No significant differences between half-day averaged PM2.5 and PM1.0 concentrations were observed between the four trials (Table 2). The linear mixed model results are shown in Table 3. The differences in N included are due to missing humidity information. When the air cleaner was on low, use of the fan was associated with an average 0.53 μg/m3 [95% CI: -0.64, -0.42] decrease in PM2.5 concentrations compared to having the fan off. When the fan was off, use of the air cleaner on a high setting decreased concentrations, on average, by 0.10 μg/m3 [95% CI: -0.20, 0.005] compared to low setting. For PM1.0, when the air cleaner was on low, use of the fan decreased concentrations, on average, by 0.18 μg/m3 [95% CI: -0.36, -0.01]. When the fan was off, use of the air cleaner on the high setting decreased PM1.0 concentrations, on average, by 0.38 μg/m3 [95% CI: -0.55, -0.21] compared to the low setting. The product terms for fan on * air cleaner high were statistically significant and positive for PM2.5 and null for PM1.0, indicating no additional decreases in either size fraction when both appliances were used simultaneously. Results were generally similar when adjusting for relative humidity.

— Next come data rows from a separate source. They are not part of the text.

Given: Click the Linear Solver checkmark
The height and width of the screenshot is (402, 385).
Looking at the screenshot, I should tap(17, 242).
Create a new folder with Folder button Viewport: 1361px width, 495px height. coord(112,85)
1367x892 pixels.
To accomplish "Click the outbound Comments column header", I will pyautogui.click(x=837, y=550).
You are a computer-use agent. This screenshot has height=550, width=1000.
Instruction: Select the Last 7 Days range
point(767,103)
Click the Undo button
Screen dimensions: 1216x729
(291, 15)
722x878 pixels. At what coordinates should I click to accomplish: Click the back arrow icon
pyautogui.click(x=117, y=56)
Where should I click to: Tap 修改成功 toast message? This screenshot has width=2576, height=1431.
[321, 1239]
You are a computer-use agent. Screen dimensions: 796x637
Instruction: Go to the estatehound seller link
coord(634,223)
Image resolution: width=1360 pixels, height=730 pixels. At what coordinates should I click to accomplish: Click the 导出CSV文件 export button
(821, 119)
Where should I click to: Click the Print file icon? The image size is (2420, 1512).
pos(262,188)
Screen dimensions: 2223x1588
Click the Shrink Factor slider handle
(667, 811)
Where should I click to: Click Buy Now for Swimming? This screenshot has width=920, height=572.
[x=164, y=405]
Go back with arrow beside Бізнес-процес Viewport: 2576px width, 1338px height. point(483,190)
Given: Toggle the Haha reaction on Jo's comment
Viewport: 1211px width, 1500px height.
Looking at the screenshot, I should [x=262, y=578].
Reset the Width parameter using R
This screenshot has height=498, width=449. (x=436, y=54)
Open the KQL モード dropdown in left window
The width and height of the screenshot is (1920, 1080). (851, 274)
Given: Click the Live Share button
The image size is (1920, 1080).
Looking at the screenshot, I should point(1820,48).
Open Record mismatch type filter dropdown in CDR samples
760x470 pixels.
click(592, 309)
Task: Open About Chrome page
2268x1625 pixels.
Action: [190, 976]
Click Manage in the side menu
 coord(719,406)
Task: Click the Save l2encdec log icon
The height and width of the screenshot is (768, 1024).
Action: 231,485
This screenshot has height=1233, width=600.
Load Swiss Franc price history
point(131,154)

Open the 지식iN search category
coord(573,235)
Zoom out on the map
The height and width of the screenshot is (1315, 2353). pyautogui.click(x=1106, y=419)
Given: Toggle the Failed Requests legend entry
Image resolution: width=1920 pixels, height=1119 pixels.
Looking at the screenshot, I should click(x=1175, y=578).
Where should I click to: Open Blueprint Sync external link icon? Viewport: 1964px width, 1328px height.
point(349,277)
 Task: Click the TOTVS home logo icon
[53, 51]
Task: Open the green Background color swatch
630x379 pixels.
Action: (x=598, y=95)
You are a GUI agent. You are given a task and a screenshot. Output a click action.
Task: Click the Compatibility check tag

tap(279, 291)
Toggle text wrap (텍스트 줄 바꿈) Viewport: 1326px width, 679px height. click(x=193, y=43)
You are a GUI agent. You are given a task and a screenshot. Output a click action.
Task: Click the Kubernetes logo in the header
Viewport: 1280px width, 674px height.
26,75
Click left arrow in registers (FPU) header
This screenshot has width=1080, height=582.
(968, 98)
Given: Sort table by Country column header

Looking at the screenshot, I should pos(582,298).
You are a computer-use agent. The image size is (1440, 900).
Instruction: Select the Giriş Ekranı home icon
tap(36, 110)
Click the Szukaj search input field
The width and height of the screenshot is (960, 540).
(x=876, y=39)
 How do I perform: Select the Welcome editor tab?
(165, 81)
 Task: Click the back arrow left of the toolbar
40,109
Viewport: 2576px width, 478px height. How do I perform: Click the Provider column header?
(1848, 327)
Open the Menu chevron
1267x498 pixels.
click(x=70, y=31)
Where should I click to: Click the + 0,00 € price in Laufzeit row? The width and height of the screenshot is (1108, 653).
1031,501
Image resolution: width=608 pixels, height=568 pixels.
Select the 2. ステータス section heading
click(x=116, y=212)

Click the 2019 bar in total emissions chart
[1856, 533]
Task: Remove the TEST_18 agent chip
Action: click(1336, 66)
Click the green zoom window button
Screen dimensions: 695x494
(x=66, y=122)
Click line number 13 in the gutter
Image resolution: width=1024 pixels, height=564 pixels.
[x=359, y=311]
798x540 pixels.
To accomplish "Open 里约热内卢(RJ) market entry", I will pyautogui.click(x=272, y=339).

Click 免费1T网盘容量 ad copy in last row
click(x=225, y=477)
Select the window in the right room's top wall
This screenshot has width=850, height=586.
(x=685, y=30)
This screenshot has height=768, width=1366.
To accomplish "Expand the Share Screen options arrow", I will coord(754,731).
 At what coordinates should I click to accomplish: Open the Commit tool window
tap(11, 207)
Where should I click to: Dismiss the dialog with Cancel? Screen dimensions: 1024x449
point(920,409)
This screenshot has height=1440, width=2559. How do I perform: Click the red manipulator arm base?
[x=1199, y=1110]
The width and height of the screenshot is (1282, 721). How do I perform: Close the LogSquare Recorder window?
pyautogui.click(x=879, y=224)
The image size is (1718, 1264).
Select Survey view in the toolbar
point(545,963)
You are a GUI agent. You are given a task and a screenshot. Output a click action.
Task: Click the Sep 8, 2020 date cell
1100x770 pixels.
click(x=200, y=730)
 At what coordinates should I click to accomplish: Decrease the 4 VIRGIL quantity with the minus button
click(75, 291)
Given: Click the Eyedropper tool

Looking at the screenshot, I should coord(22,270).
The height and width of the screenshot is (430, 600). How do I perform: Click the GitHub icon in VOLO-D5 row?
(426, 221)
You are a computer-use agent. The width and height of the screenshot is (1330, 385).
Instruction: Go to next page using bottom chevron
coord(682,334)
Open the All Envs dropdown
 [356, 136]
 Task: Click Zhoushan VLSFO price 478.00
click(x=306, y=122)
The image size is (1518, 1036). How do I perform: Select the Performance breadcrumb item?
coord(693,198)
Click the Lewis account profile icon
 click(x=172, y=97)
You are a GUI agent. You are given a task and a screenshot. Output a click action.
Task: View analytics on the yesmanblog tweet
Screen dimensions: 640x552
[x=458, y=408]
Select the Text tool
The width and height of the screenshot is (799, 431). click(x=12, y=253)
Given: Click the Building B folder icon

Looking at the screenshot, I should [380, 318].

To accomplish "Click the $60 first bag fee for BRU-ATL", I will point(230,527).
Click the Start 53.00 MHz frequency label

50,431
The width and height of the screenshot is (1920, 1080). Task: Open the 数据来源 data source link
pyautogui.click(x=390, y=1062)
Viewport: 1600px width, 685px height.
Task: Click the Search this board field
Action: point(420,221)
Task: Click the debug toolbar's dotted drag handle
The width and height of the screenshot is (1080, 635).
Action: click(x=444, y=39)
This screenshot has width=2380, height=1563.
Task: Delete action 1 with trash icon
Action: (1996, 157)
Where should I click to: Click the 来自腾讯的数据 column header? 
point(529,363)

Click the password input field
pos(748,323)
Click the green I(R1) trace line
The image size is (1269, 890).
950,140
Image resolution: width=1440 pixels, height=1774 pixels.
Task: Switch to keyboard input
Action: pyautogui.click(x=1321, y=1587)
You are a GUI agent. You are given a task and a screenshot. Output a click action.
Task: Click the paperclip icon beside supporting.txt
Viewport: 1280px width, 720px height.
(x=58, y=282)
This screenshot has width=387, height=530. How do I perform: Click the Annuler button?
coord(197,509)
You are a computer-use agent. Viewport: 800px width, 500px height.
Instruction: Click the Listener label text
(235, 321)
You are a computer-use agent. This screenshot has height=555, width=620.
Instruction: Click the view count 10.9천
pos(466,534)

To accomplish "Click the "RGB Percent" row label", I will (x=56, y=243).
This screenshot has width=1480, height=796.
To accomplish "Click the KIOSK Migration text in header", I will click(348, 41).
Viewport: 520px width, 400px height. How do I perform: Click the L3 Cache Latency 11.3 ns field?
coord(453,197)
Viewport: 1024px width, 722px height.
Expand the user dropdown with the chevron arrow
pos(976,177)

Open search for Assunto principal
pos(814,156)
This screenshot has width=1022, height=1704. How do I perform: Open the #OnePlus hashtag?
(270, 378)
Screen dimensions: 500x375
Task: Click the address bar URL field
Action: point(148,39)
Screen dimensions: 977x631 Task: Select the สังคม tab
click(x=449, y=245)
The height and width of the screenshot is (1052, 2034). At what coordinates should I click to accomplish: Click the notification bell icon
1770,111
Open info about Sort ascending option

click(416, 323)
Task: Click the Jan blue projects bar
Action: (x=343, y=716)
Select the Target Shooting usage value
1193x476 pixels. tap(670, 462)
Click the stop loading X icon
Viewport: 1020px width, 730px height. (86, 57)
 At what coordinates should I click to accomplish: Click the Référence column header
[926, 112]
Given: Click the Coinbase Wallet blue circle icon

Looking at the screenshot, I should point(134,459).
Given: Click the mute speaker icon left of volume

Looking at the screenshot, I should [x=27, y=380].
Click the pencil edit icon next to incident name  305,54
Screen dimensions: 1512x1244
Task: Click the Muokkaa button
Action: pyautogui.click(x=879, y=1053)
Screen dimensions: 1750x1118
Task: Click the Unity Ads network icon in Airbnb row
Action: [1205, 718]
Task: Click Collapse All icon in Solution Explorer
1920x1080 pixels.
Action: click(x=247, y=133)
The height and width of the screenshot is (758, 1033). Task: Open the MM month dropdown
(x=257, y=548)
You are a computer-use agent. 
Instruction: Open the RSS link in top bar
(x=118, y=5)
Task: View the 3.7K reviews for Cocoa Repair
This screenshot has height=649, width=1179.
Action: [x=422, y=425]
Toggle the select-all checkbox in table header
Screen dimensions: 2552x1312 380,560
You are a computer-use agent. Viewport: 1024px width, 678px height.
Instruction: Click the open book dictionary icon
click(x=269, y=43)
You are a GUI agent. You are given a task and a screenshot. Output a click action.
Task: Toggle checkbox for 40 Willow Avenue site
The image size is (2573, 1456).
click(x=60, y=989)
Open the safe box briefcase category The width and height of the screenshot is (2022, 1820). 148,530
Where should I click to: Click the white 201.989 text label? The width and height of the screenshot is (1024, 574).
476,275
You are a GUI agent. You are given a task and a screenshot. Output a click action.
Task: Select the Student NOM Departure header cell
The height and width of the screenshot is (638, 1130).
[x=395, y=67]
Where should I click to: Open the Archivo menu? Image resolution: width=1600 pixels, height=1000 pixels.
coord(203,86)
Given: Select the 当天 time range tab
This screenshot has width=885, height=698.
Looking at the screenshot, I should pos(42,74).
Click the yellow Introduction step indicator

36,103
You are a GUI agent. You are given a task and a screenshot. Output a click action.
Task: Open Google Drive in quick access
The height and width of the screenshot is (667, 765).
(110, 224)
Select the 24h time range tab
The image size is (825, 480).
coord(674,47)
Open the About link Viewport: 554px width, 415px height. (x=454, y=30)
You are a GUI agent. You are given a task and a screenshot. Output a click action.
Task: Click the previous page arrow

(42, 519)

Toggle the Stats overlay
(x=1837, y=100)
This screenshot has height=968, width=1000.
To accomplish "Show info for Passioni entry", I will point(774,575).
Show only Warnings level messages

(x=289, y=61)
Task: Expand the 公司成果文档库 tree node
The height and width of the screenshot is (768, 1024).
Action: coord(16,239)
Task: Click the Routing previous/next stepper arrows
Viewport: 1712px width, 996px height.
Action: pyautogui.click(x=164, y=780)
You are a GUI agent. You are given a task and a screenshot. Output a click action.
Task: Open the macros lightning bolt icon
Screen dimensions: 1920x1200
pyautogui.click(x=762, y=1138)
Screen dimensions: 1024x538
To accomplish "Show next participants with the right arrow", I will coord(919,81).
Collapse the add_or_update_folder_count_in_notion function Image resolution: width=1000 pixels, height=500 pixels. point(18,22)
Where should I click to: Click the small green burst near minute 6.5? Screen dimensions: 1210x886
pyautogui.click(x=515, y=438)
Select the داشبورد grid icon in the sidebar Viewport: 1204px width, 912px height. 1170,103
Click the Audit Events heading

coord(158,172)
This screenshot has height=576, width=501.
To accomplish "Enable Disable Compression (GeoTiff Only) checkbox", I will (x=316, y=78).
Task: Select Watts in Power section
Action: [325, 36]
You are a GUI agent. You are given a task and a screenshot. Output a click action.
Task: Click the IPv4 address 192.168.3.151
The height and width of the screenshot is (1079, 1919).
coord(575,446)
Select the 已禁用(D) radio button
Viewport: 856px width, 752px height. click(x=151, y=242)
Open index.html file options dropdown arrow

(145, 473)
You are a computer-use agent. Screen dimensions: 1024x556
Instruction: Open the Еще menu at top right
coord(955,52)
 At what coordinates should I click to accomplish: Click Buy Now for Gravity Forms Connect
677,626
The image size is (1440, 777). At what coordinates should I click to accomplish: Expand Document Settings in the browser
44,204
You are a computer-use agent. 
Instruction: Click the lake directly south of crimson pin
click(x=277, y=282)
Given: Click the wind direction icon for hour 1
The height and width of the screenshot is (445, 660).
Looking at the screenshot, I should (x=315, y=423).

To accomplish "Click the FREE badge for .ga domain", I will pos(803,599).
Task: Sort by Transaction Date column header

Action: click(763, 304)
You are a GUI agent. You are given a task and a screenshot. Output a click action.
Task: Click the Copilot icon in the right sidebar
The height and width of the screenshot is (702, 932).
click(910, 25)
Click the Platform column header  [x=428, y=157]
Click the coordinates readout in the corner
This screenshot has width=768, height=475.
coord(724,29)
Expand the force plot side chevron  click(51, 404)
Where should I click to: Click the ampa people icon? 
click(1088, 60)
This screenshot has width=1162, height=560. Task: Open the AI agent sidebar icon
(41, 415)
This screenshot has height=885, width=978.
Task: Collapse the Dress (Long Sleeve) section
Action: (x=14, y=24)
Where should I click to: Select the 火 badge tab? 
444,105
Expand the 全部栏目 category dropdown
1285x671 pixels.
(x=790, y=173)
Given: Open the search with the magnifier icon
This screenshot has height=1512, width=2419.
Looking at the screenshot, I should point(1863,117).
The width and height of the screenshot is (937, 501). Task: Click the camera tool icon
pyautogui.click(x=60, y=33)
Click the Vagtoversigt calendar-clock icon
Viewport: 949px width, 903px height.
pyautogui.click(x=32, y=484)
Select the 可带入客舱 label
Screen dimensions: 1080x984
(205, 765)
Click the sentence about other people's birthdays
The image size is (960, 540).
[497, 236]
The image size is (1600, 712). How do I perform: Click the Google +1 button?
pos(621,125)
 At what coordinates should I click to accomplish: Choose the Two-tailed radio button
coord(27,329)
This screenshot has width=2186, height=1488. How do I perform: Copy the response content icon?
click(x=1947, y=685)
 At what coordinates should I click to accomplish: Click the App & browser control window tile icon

This was one of the first studies to investigate the effects of different low-cost indoor air quality interventions on PM2.5 and PM1.0 concentrations in a classroom in a non-urban elementary school in the Northeastern United States. The mean half-day concentrations ranged from 3.4–4.1 μg/m3 for PM2.5 and 3.4–3.9 μg/m3 for PM1.0. On average, addition of the fan (with the air cleaner on low) decreased PM2.5 by 0.53 μg/m3 [95% CI: -0.64, -0.42] and use of the filter on high (compared to low) alone decreased PM2.5 by 0.10 μg/m3 [95% CI: -0.20, 0.005]. For PM1.0, addition of the fan (with the air cleaner on low) decreased concentrations by 0.18 μg/m3 [95% CI: -0.36, -0.01] and use of the filter on high (compared to low) alone decreased concentrations by 0.38 μg/m3 [95% CI: -0.55, -0.21]. We observed that the lowest classroom PM2.5 and PM1.0 concentrations occurred when both the fan and portable HEPA air cleaner were used simultaneously. However, for PM2.5, the lowest concentrations were seen when the fan was on and the air cleaner was on low because most of the benefit was through the use of the fan. Overall, the trends observed in this study give insight into non-urban classroom air quality and how different commercially available, cost-effective IAQ interventions could be incorporated into classrooms to effectively reduce PM concentrations.
Our results were consistent with previous studies on the effects of ventilation systems and portable air cleaners on indoor PM2.5 and PM1.0 levels in various settings. However, it is important to note that these studies did not evaluate fan use and occurred in areas with higher ambient air pollution. The application of a new mechanical ventilation system with a fine F8 (MERV 14) filter reduced classroom PM2.5 concentrations by 30% compared to baseline in an elementary school in Amsterdam with average background PM2.5 ranging from 11.2 to 17.9 μg/m3 . Barkjohn et al. 2020 also demonstrated that the use of HEPA fitted portable air cleaners in homes in Beijing, where outdoor PM2.5 ranged from 25 to >200 μg/m3, significantly reduced indoor/outdoor PM2.5 ratios by 72% when windows were closed . In a crossover study within two residential homes, Hart et al. 2011 demonstrated that a portable air cleaner can be efficient in reducing particulate matter concentrations by >60% for PM2.5 and PM1.0 in homes that used wood stoves as a primary heating source . A pilot study in four kindergarten classrooms in Poland found that air quality in classrooms with a HEPA air cleaner was on average almost 40–50% better than in those without any procedures to decrease air pollutant concentrations . These studies support our findings that use of air cleaners indoors in a classroom reduces PM2.5 and PM1.0 concentrations, although we observed smaller decreases of approximately 13% and 2% in PM2.5 concentrations when the fan was on and the air cleaner was on high, respectively. In addition, they do not provide an explanation for why the greatest reduction in PM2.5 concentrations occurred with the low HEPA air cleaner setting and not the higher setting, which filters a greater volume of air per hour.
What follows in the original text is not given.